#### Requirement:
Retype the records below exactly as they stand, omitting the pictures.

*** Opening Source information ***

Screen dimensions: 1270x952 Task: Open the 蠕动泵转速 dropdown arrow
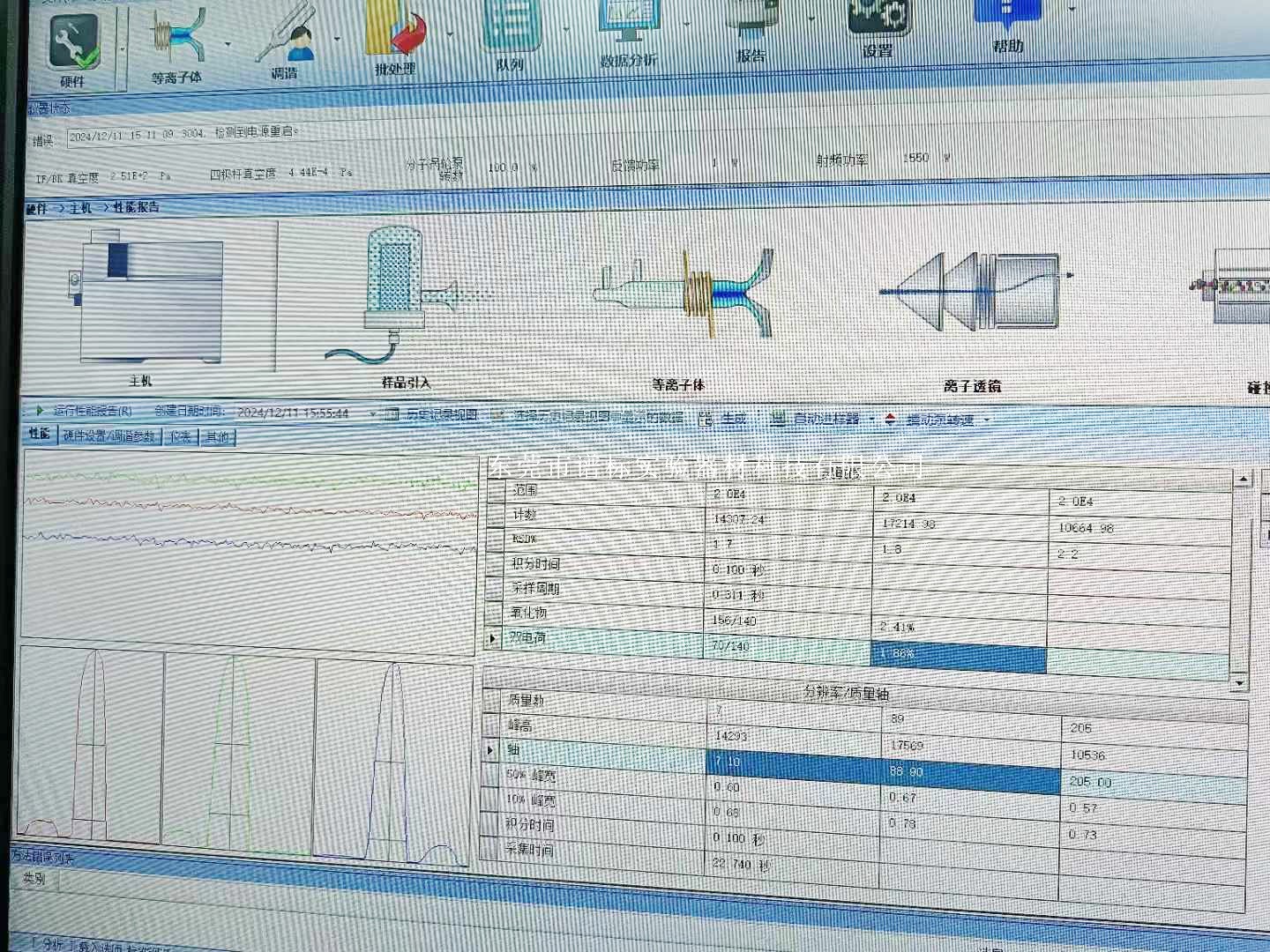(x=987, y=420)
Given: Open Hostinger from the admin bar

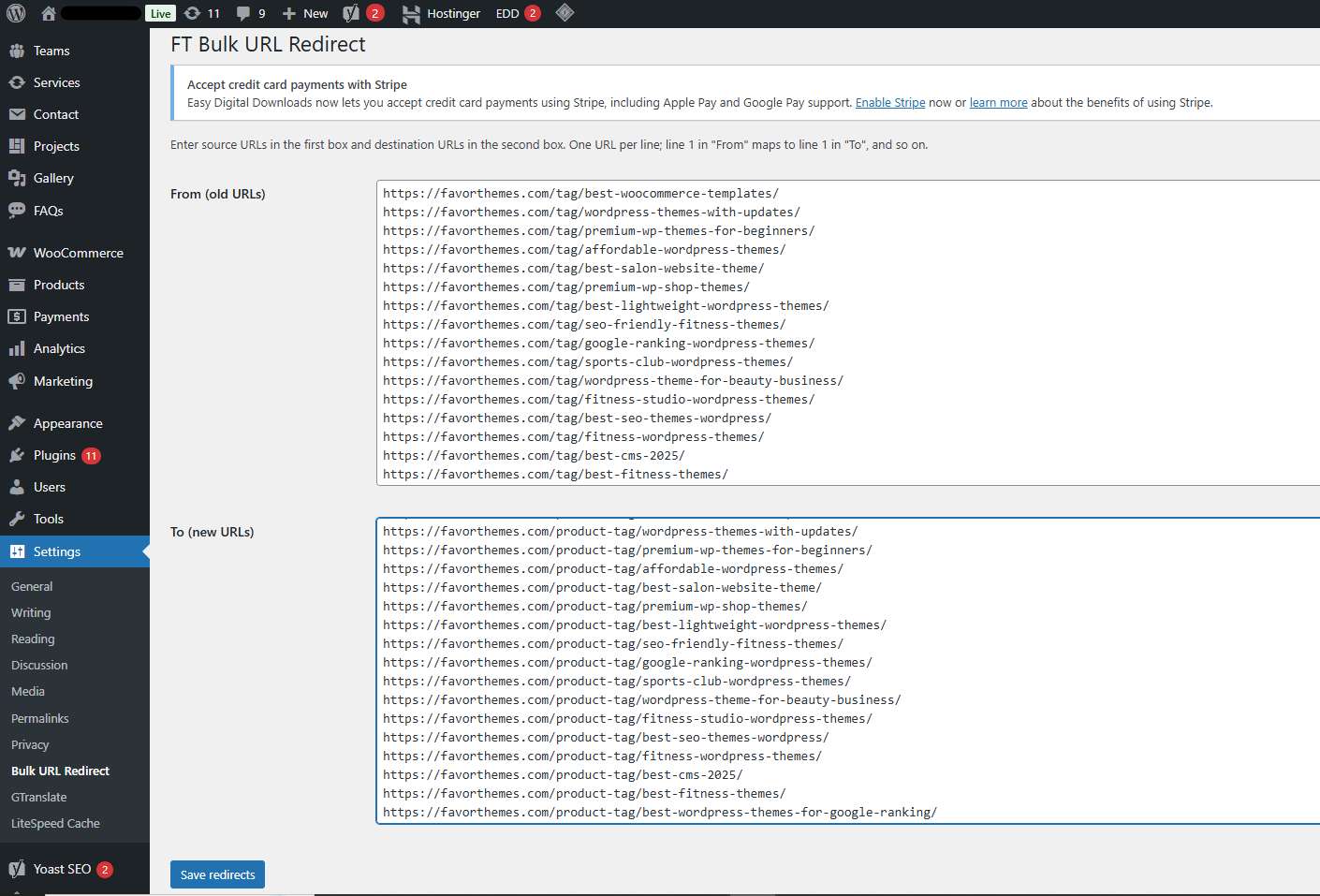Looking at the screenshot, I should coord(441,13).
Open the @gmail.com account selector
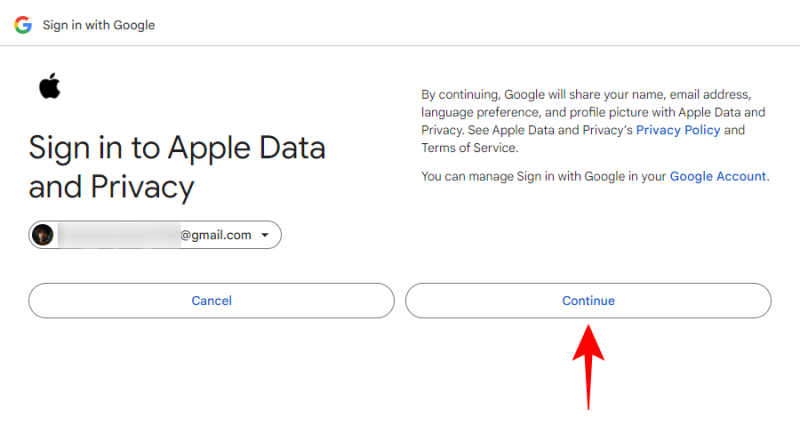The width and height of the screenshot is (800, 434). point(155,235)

*** Closing Source information ***

#### Response:
Screen dimensions: 1270x952 Task: Open the 蠕动泵转速 dropdown arrow
(x=987, y=420)
Given: Open Hostinger from the admin bar

Looking at the screenshot, I should coord(441,13).
Open the @gmail.com account selector
The width and height of the screenshot is (800, 434). point(155,235)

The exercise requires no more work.